Toxic fumes from Britain’s coal plants alone are responsible for 1,600 premature deaths a year and health costs from related damage to respiratory systems have been estimated as high as as €3.7bn (£2.7bn) a year.
Molly Scott Cato, the Green MEP for South West England and Gibraltar said, “This is further evidence of the government’s refusal to take air quality seriously and another nail in the coffin of their claim to be the greenest government ever.”
Doug Parr, Greenpeace’s chief UK scientist added: “It’s becoming increasingly clear that burning dirty coal is incompatible not just with our carbon reduction targets but with efforts to clean up our air too. The leaders of the next government need to keep their promises and get on with the job of phasing out unabated coal within the next decade.”
NOx emissions are a key component in ground-level ozone and a cause of acid rain, which damages forests, waterways and historic buildings. They can also cause “eutrophication” which threatens biodiversity through the excessive growth of plants like algae.
The UK is planning new investments to upgrade the Aberthaw power station, and has been working “constructively” on the issue, the Commission says. But a deadline to implement the emissions-cutting directive passed seven years ago, and Brussels ran out of patience.
It would now be “impossible” for Aberthaw to meet a stricter power plants NOx emissions limit of 200mg which is due to come into force next year under the industrial emissions directive, a Commission spokesperson said.
“The UK came to us with a national transition plan, showing how they wanted to reach the next directive’s target. But they did not give enough evidence that what they presented would translate into real life,” the official said.
A government spokesperson said: “We will continue to work with the European Commission but it would not be appropriate to comment further at this stage.”
In a separate move, the Commission also said that it would take the UK to the European court over its poor treatment of urban waste water in 17 localities, which pose a threat to human health, inland waters and the marine environment.
Four municipal regions were found to have inadequate treatments of waste water – Banchory, Stranraer, Ballycastle, and Clacton – while one, Gibraltar, had no treatment plant at all.
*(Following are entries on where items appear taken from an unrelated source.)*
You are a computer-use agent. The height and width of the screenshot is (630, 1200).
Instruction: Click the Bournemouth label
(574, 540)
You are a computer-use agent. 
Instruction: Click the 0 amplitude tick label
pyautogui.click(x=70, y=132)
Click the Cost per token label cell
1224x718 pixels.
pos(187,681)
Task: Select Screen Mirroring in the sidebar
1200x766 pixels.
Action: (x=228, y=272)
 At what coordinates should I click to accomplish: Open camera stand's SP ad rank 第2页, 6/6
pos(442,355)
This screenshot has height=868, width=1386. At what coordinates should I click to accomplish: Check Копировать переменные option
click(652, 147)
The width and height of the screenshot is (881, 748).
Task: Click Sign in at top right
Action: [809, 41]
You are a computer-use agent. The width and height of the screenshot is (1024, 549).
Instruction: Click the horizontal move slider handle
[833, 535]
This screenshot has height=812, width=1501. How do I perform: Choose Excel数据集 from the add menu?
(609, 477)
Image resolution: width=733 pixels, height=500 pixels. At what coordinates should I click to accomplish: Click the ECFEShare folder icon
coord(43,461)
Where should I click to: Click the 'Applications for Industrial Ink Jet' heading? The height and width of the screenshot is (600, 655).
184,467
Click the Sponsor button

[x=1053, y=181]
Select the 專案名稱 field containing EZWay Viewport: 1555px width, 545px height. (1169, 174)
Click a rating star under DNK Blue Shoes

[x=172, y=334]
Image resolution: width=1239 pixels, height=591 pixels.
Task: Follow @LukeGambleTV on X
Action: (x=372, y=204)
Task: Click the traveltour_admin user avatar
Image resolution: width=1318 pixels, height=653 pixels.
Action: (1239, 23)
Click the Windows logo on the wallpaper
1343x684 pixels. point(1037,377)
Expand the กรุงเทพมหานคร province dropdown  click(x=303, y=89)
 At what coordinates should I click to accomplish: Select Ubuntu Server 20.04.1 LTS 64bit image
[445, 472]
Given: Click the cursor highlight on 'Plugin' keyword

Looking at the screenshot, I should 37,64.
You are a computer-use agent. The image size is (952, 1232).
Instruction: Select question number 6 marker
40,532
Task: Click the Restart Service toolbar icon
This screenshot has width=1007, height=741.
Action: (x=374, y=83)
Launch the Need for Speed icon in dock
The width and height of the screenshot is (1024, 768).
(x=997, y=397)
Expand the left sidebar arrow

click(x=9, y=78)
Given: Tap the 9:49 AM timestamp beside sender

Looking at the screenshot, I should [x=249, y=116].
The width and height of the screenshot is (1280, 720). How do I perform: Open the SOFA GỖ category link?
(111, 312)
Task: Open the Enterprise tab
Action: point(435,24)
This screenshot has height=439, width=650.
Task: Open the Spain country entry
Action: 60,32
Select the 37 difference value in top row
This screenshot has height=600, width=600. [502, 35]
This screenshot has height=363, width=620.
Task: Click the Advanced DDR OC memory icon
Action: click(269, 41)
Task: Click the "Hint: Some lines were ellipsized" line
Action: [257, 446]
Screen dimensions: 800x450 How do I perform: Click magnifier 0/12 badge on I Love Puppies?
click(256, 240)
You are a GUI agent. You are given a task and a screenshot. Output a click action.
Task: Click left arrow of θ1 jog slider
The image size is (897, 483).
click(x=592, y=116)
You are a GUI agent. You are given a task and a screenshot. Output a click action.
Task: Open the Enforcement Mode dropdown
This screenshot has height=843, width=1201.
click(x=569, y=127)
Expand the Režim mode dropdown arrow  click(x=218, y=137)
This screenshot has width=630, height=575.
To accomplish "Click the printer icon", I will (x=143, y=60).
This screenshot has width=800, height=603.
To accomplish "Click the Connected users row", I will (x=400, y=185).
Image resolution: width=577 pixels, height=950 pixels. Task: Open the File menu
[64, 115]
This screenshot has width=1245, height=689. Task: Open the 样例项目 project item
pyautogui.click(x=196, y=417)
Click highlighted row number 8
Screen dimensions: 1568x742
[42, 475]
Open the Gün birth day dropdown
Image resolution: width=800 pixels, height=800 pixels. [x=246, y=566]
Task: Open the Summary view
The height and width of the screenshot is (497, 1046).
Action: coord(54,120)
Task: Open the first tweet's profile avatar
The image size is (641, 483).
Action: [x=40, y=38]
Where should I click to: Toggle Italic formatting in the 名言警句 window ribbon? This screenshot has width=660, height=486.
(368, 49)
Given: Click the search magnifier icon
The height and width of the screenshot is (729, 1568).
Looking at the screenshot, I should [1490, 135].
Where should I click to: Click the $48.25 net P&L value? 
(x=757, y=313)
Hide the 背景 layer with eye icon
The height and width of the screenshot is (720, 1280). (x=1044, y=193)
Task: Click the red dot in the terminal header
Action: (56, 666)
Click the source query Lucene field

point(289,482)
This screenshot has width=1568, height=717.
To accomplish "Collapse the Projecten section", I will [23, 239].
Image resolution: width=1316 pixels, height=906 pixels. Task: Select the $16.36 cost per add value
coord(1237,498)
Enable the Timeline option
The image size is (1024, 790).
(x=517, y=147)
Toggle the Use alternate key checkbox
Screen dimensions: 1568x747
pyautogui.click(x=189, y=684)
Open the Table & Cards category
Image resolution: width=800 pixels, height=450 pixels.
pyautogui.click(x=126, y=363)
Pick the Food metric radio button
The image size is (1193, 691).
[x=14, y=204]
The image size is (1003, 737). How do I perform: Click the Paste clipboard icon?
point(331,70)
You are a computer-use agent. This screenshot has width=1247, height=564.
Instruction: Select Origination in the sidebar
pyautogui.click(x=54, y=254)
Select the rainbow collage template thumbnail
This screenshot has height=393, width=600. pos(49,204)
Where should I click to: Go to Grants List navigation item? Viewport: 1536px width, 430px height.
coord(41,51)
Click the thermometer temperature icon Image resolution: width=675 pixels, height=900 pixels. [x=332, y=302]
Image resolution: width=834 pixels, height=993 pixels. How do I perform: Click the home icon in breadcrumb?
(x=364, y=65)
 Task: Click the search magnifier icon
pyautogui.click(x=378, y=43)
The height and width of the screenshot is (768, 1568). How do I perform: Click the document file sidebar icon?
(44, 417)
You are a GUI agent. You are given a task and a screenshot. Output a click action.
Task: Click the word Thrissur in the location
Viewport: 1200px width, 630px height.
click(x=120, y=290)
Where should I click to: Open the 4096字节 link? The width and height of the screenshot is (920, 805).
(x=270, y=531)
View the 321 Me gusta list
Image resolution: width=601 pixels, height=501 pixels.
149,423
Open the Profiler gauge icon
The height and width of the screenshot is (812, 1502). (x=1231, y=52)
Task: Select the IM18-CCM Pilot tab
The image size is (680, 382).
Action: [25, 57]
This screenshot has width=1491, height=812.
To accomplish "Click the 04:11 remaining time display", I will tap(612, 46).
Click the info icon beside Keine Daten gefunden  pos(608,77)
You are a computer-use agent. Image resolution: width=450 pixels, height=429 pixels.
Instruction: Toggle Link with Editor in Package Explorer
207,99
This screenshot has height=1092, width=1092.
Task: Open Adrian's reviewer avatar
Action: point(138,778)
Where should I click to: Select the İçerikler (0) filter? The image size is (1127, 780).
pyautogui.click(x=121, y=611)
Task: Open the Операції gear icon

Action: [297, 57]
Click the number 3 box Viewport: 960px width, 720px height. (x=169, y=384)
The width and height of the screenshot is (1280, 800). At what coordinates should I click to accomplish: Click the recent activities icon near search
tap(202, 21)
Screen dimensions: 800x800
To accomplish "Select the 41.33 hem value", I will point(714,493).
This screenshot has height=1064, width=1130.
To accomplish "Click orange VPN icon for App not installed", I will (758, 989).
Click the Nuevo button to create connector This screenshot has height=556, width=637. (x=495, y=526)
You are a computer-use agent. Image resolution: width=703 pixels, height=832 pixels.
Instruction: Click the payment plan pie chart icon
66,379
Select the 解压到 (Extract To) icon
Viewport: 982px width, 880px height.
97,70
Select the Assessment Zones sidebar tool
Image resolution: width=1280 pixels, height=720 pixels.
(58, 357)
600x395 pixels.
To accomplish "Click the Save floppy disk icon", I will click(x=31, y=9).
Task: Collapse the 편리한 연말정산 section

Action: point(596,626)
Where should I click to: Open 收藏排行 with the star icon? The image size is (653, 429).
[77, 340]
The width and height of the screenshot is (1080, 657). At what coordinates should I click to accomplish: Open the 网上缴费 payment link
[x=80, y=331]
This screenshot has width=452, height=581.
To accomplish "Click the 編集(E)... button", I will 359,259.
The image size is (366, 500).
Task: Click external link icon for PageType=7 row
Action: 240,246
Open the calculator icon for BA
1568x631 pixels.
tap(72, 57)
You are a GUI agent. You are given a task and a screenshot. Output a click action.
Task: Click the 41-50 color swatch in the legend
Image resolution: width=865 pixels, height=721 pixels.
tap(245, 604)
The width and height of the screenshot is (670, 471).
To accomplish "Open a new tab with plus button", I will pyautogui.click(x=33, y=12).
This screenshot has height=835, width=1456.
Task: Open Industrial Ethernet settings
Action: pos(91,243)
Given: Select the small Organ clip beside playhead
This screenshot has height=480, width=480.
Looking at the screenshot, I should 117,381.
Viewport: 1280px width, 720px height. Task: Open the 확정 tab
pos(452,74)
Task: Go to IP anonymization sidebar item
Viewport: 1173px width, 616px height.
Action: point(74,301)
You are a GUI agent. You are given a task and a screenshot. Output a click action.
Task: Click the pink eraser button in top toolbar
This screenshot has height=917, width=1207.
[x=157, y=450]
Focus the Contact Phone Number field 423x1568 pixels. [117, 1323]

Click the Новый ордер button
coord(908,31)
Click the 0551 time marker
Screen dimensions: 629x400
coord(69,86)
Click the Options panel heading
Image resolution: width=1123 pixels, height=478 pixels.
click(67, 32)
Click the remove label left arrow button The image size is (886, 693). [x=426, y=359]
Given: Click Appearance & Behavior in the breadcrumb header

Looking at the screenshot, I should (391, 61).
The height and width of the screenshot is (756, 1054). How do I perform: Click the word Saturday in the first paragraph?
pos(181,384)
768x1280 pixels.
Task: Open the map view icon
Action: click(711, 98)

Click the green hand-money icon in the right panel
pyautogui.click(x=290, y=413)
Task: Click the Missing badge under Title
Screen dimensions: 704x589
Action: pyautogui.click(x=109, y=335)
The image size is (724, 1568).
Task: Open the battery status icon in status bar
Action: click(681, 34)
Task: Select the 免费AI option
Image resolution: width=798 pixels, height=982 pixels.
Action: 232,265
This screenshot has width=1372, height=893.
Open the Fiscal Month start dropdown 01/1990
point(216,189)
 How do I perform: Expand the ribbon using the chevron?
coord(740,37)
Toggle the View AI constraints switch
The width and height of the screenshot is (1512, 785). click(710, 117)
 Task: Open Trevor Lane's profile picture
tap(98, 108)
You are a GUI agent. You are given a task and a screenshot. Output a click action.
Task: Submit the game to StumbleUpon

In 10 other regions, waste water discharged into freshwaters and estuaries failed to meet the higher standards set for such sensitive sites. These were: Lidsey, Tiverton, Durham, Chester-le-Street, Winchester Central and South, Islip, Broughton Astley, Chilton, Witham and Chelmsford.
“All communities in the UK deserve access to proper waste treatment that protects local rivers, biodiversity and human health,” said Catherine Bearder, the Liberal Democrat MEP for south-east England. “It is about time effective action was taken to ensure water companies and local authorities clean up their act.”
According to the EU, nearly half of all surface waters on the continent are unlikely to achieve the bloc’s “good ecological status” target for 2015.
The two separate infringement cases against the UK are expected to come to court before March 2017. There will be a UK supreme court hearing into a separate British infringement of EU air pollution laws on 16 April.
The European Commission has the power to take legal action against member states not respecting their obligations under EU law.
There are three successive stages, a letter of formal notice, a reasoned opinion and referral to the European Court of Justice, which can result in fines.